One of them was engaged in studying my passport. It had been viseed by the representatives of all the civilized powers, and except the Germans and their fellow gunmen, most of the uncivilized. The officer was fascinated with it. Like a jig-saw puzzle, it appealed to him. He turned it wrong side up and sideways, and took so long about it that the others, hoping there was something wrong, in anticipation scowled at me.

But the officer disappointed them.

"Very interestin'," he said. "You ought to frame it."

Now that I was free to leave the detention camp I perversely felt a desire to remain. Now that I was free, the sight of all the other passengers kicking each other's heels and being herded by Tommies gave me a feeling of infinite pleasure. I tried to express this by forcing money on the detective, but he absolutely refused it. So, instead, I offered to introduce him to a King's messenger. We went in search of the King's messenger. I was secretly alarmed lest he had lost himself. Since we had left the Balkans together he had lost nearly everything else. He had set out as fully equipped as the white knight, or a "temp. sec.

lieutenant." But his route was marked with lost trunks, travelling-bags, hat-boxes, umbrellas, and receipts for reservations on steamships, railroad-trains, in wagon-lits, and dining-cars.

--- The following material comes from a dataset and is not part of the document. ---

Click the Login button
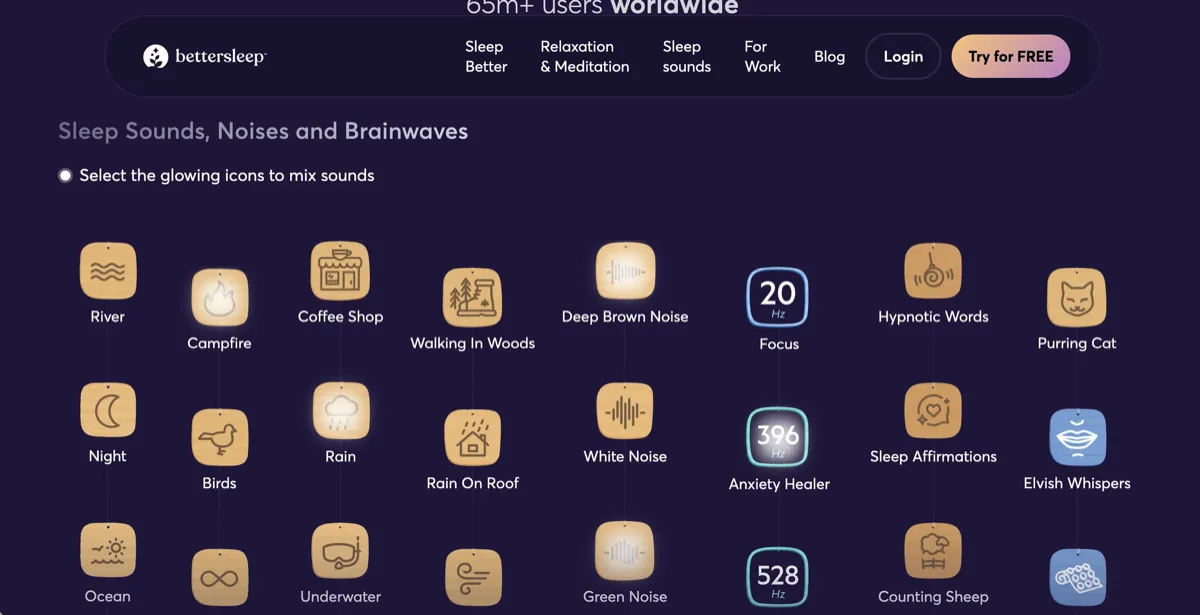The width and height of the screenshot is (1200, 615). pyautogui.click(x=902, y=56)
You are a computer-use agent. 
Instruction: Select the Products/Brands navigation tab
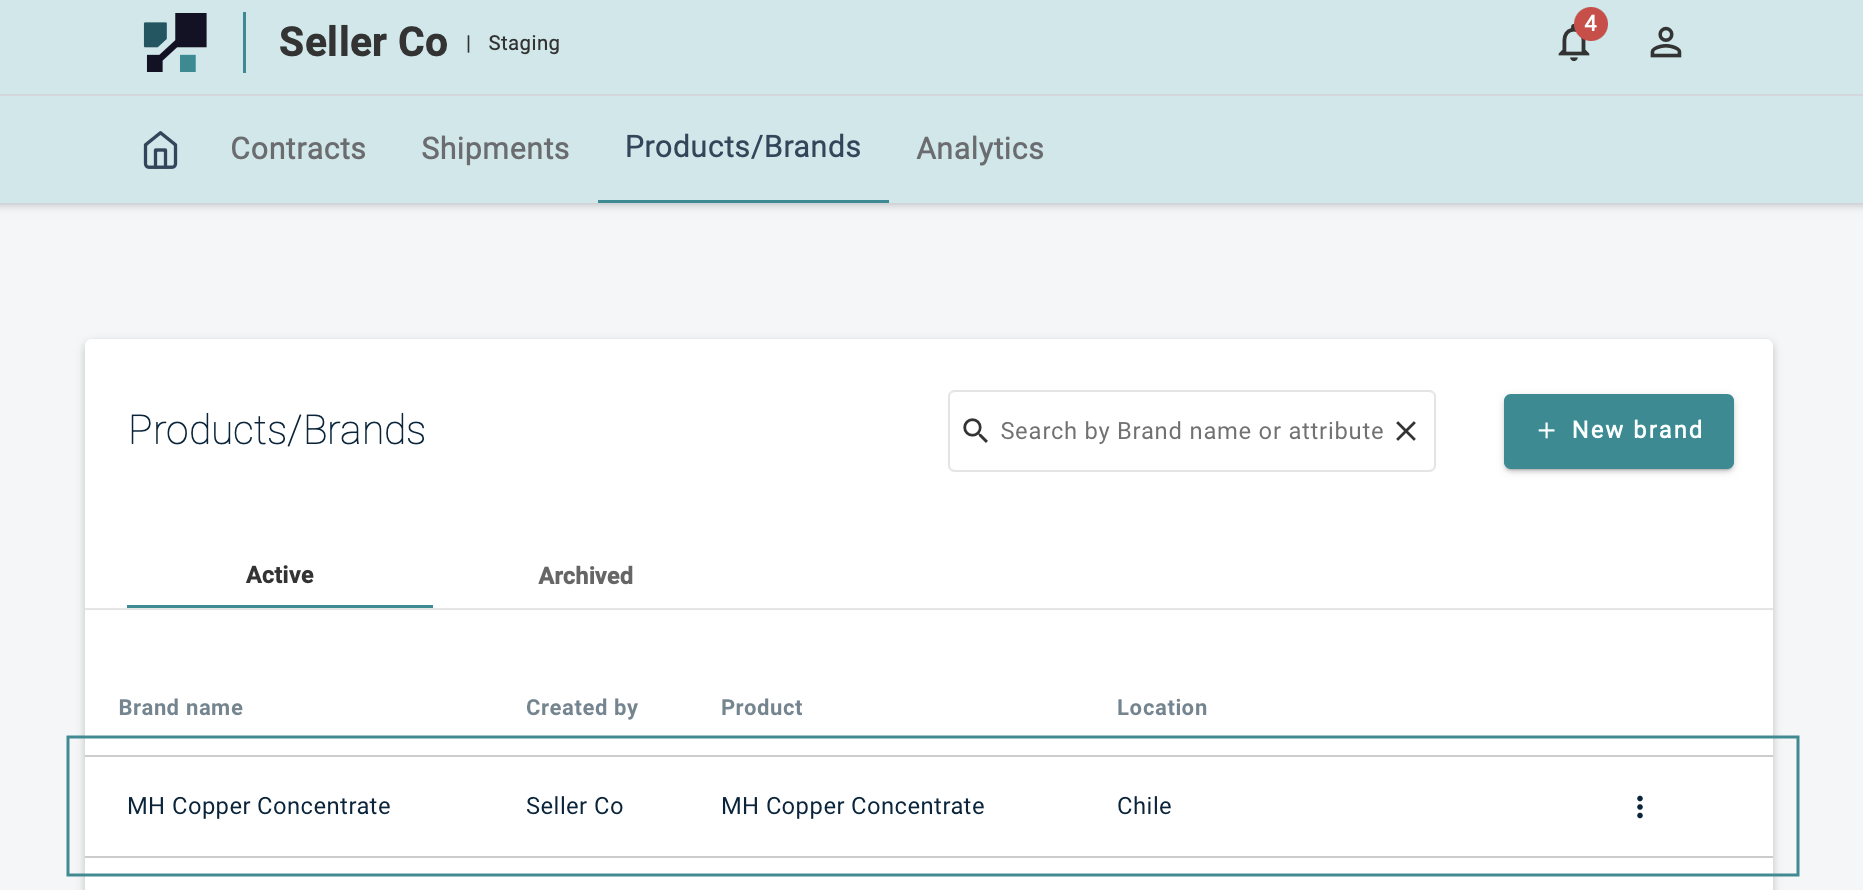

A King's messenger has always been to me a fascinating figure. In fiction he is resourceful, daring, ubiquitous. He shows his silver staff, with its running greyhound, which he inherits from the days of Henry VIII, and all men must bow before it. To speed him on his way, railroad-carriages are emptied, special trains are thrown together, steamers cast off only when he arrives. So when I found for days I was to travel in company with a King's messenger I foresaw a journey of infinite ease and comfort. It would be a royal progress. His ever-present, but invisible, staff of secret agents would protect me.

I would share his special trains, his suites of deck cabins. But it was not like that. My King's messenger was not that kind of a King's messenger. Indeed, when he left the Levant, had it not been for the man from Cook's, he would never have found his way from the hotel to the right railroad-station. And that he now is safely in London is because at Patras we rescued him from a boatman who had placed him unresisting on a steamer for Australia.

[Illustration: "Very interestin'. You ought to frame it."]

I pointed him out to the detective. He recalled him as the gentleman who had blocked the exit gate at the railroad-station. I suggested that that was probably because he had lost his ticket.

"Lost his ticket! A King's messenger!" The detective was indignant with me. "Impossible, sir!"

I told him the story of the drunken bandsman returning from the picnic.

"You can't have lost your ticket," said the guard.

"Can't I?" exclaimed the bandsman triumphantly. "I've lost the bass-drum!"

Scotland Yard reproved the K. M. with deference, but severely.

"You should have told us at once, sir," he said, "that you were carrying despatches. If you'd only shown your credentials, we'd had you safe on board two hours ago."

The King's messenger blushed guiltily. He looked as though he wanted to run.

"Don't tell me," I cried, "you've lost your credentials, too!"

"Don't be an ass!" cried the K. M. "I've mislaid them, that's all."

The detective glared at him as though he would enjoy leading him to the moat in the tower.

"You've been robbed!" he gasped.

"Have you looked," I asked, "in the unlikely places?"

"I always look there first," explained the K. M.

"Look again," commanded the detective.